> [Set exercise 1]: For each of these statements, decide whether it agrees with the passage on Homām-al-Din Tabrizi. Answer yes or no, and quote the words from the passage that settle it. (a) Homām's birthplace is known. (b) According to the introduction to his divān, Homām died at the age of 78. (c) Most sources hold that Homām was a student of Qoṭb-al-Din Širāzi.
> [Set exercise 2]: Reproduce the part of the passage on Homām-al-Din Tabrizi from "HOMĀM-AL-DIN B. ʿALĀʾ" to "(Walbridge, p. 189).", keeping every word and mark unchanged.

#### Selection ####

HOMĀM-AL-DIN B. ʿALĀʾ TABRIZI, Persian poet of the Il-Khanid period. His name can be established on the basis of one of his ḡazals (Divān, ḡazal no. 85, pp. 97-98). His birthplace is unknown, as are the specific details of his early life and education. The introduction to Homām’s divān, which was compiled shortly after his death, states that he died at the age of 78 (Ṣafā, Adabiyāt III, p. 713). Since his death occurred in Ṣafar 714/1314-15, his birth date would have been in about 636/1238-39. Most sources follow Dawlatšāh (Taḏkerat al-šoʿarāʾ, ed. M. ʿAbbāsi, p. 242) and hold that Homām was a student of Naṣir-al-Din Ṭusi. He was also either a student or an associate of Qoṭb-al-Din Širāzi (Walbridge, p. 189).

#### Dataset extract ####

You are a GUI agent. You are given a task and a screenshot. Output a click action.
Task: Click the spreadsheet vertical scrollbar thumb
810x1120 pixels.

####

> [Solution 1]:
(a) No: "His birthplace is unknown"
(b) Yes: "states that he died at the age of 78"
(c) No: "hold that Homām was a student of Naṣir-al-Din Ṭusi"

> [Solution 2]:
HOMĀM-AL-DIN B. ʿALĀʾ TABRIZI, Persian poet of the Il-Khanid period. His name can be established on the basis of one of his ḡazals (Divān, ḡazal no. 85, pp. 97-98). His birthplace is unknown, as are the specific details of his early life and education. The introduction to Homām’s divān, which was compiled shortly after his death, states that he died at the age of 78 (Ṣafā, Adabiyāt III, p. 713). Since his death occurred in Ṣafar 714/1314-15, his birth date would have been in about 636/1238-39. Most sources follow Dawlatšāh (Taḏkerat al-šoʿarāʾ, ed. M. ʿAbbāsi, p. 242) and hold that Homām was a student of Naṣir-al-Din Ṭusi. He was also either a student or an associate of Qoṭb-al-Din Širāzi (Walbridge, p. 189).